-- Opening Marker --

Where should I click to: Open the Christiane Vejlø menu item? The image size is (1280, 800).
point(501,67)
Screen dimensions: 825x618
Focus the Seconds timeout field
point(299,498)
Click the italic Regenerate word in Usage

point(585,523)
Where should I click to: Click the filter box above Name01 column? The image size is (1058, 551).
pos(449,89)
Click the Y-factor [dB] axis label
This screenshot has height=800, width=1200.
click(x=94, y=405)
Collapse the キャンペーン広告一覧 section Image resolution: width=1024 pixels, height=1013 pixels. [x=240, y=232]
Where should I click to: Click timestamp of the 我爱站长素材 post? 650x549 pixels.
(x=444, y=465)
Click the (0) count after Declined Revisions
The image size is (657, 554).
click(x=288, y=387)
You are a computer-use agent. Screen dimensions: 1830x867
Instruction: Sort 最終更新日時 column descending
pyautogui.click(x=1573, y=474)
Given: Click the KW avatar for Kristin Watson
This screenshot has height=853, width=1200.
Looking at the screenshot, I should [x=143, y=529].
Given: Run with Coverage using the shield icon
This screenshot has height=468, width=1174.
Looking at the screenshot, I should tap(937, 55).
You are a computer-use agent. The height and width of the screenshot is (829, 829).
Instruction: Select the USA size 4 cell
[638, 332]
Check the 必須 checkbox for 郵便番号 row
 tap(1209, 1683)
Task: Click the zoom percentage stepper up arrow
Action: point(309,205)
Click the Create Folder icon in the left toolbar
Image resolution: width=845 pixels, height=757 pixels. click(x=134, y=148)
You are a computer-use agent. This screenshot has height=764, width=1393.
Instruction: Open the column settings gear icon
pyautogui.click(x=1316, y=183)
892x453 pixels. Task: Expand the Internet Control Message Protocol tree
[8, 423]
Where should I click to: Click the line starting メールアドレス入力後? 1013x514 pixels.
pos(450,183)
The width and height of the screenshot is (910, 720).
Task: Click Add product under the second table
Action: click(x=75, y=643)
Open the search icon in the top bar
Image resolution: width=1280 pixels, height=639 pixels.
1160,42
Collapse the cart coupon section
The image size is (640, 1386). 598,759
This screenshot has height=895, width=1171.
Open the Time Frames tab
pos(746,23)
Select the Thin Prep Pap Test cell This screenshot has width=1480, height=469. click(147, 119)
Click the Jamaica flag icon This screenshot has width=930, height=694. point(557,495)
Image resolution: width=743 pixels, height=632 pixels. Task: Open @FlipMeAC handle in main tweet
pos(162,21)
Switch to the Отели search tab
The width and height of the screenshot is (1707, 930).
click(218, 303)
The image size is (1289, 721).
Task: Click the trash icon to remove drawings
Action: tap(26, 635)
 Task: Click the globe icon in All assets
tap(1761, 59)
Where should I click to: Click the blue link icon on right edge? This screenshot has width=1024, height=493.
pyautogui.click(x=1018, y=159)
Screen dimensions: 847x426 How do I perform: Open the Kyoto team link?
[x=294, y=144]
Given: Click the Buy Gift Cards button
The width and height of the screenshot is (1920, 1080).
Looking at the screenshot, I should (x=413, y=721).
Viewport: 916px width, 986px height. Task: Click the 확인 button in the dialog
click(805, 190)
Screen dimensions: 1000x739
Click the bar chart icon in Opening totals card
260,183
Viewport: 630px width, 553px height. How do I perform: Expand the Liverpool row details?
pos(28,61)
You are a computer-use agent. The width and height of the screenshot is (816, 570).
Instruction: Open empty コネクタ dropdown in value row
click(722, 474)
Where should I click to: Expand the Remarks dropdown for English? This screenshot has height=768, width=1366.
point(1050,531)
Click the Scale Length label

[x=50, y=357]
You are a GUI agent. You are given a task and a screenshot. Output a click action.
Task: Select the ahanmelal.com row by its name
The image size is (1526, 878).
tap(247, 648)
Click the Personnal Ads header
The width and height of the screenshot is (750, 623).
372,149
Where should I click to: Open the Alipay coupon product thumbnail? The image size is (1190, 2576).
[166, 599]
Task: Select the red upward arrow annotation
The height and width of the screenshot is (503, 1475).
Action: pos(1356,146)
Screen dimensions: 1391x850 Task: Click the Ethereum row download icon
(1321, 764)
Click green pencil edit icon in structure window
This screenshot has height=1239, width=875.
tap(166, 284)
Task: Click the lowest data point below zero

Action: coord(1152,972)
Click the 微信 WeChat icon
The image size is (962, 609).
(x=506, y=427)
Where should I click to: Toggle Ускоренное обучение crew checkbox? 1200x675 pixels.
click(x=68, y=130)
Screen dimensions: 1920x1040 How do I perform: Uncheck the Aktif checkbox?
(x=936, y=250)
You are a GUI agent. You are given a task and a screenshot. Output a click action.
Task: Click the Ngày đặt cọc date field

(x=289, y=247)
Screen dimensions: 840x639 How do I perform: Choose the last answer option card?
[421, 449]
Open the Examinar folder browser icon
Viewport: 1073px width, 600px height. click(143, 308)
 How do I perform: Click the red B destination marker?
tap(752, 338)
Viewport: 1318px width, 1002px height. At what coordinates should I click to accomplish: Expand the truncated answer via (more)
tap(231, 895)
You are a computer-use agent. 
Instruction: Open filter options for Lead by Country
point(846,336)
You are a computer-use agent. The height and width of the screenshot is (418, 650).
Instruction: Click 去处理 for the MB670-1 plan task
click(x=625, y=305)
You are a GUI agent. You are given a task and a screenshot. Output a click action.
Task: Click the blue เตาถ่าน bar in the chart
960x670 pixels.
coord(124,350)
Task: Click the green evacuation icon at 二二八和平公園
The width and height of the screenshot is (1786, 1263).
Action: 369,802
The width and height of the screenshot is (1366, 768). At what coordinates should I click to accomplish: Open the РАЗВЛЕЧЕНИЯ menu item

-- Closing Marker --

▸ WORK TO BE COMPLETED
Write each entry out again. Do not change a word.

▸ OUTPUT BELOW
Where should I click to: Open the Christiane Vejlø menu item? The image size is (1280, 800).
point(501,67)
Screen dimensions: 825x618
Focus the Seconds timeout field
point(299,498)
Click the italic Regenerate word in Usage

point(585,523)
Where should I click to: Click the filter box above Name01 column? The image size is (1058, 551).
pos(449,89)
Click the Y-factor [dB] axis label
This screenshot has height=800, width=1200.
click(x=94, y=405)
Collapse the キャンペーン広告一覧 section Image resolution: width=1024 pixels, height=1013 pixels. [x=240, y=232]
Where should I click to: Click timestamp of the 我爱站长素材 post? 650x549 pixels.
(x=444, y=465)
Click the (0) count after Declined Revisions
The image size is (657, 554).
click(x=288, y=387)
You are a computer-use agent. Screen dimensions: 1830x867
Instruction: Sort 最終更新日時 column descending
pyautogui.click(x=1573, y=474)
Given: Click the KW avatar for Kristin Watson
This screenshot has height=853, width=1200.
Looking at the screenshot, I should [x=143, y=529].
Given: Run with Coverage using the shield icon
This screenshot has height=468, width=1174.
Looking at the screenshot, I should tap(937, 55).
You are a computer-use agent. The height and width of the screenshot is (829, 829).
Instruction: Select the USA size 4 cell
[638, 332]
Check the 必須 checkbox for 郵便番号 row
 tap(1209, 1683)
Task: Click the zoom percentage stepper up arrow
Action: point(309,205)
Click the Create Folder icon in the left toolbar
Image resolution: width=845 pixels, height=757 pixels. click(x=134, y=148)
You are a computer-use agent. This screenshot has height=764, width=1393.
Instruction: Open the column settings gear icon
pyautogui.click(x=1316, y=183)
892x453 pixels. Task: Expand the Internet Control Message Protocol tree
[8, 423]
Where should I click to: Click the line starting メールアドレス入力後? 1013x514 pixels.
pos(450,183)
The width and height of the screenshot is (910, 720).
Task: Click Add product under the second table
Action: click(x=75, y=643)
Open the search icon in the top bar
Image resolution: width=1280 pixels, height=639 pixels.
1160,42
Collapse the cart coupon section
The image size is (640, 1386). 598,759
This screenshot has height=895, width=1171.
Open the Time Frames tab
pos(746,23)
Select the Thin Prep Pap Test cell This screenshot has width=1480, height=469. click(147, 119)
Click the Jamaica flag icon This screenshot has width=930, height=694. point(557,495)
Image resolution: width=743 pixels, height=632 pixels. Task: Open @FlipMeAC handle in main tweet
pos(162,21)
Switch to the Отели search tab
The width and height of the screenshot is (1707, 930).
click(218, 303)
The image size is (1289, 721).
Task: Click the trash icon to remove drawings
Action: tap(26, 635)
 Task: Click the globe icon in All assets
tap(1761, 59)
Where should I click to: Click the blue link icon on right edge? This screenshot has width=1024, height=493.
pyautogui.click(x=1018, y=159)
Screen dimensions: 847x426 How do I perform: Open the Kyoto team link?
[x=294, y=144]
Given: Click the Buy Gift Cards button
The width and height of the screenshot is (1920, 1080).
Looking at the screenshot, I should (x=413, y=721).
Viewport: 916px width, 986px height. Task: Click the 확인 button in the dialog
click(805, 190)
Screen dimensions: 1000x739
Click the bar chart icon in Opening totals card
260,183
Viewport: 630px width, 553px height. How do I perform: Expand the Liverpool row details?
pos(28,61)
You are a computer-use agent. The width and height of the screenshot is (816, 570).
Instruction: Open empty コネクタ dropdown in value row
click(722, 474)
Where should I click to: Expand the Remarks dropdown for English? This screenshot has height=768, width=1366.
point(1050,531)
Click the Scale Length label

[x=50, y=357]
You are a GUI agent. You are given a task and a screenshot. Output a click action.
Task: Select the ahanmelal.com row by its name
The image size is (1526, 878).
tap(247, 648)
Click the Personnal Ads header
The width and height of the screenshot is (750, 623).
372,149
Where should I click to: Open the Alipay coupon product thumbnail? The image size is (1190, 2576).
[166, 599]
Task: Select the red upward arrow annotation
The height and width of the screenshot is (503, 1475).
Action: pos(1356,146)
Screen dimensions: 1391x850 Task: Click the Ethereum row download icon
(1321, 764)
Click green pencil edit icon in structure window
This screenshot has height=1239, width=875.
tap(166, 284)
Task: Click the lowest data point below zero

Action: coord(1152,972)
Click the 微信 WeChat icon
The image size is (962, 609).
(x=506, y=427)
Where should I click to: Toggle Ускоренное обучение crew checkbox? 1200x675 pixels.
click(x=68, y=130)
Screen dimensions: 1920x1040 How do I perform: Uncheck the Aktif checkbox?
(x=936, y=250)
You are a GUI agent. You are given a task and a screenshot. Output a click action.
Task: Click the Ngày đặt cọc date field

(x=289, y=247)
Screen dimensions: 840x639 How do I perform: Choose the last answer option card?
[421, 449]
Open the Examinar folder browser icon
Viewport: 1073px width, 600px height. click(143, 308)
 How do I perform: Click the red B destination marker?
tap(752, 338)
Viewport: 1318px width, 1002px height. At what coordinates should I click to accomplish: Expand the truncated answer via (more)
tap(231, 895)
You are a computer-use agent. 
Instruction: Open filter options for Lead by Country
point(846,336)
You are a computer-use agent. The height and width of the screenshot is (418, 650).
Instruction: Click 去处理 for the MB670-1 plan task
click(x=625, y=305)
You are a GUI agent. You are given a task and a screenshot. Output a click action.
Task: Click the blue เตาถ่าน bar in the chart
960x670 pixels.
coord(124,350)
Task: Click the green evacuation icon at 二二八和平公園
The width and height of the screenshot is (1786, 1263).
Action: 369,802
The width and height of the screenshot is (1366, 768). At what coordinates should I click to accomplish: Open the РАЗВЛЕЧЕНИЯ menu item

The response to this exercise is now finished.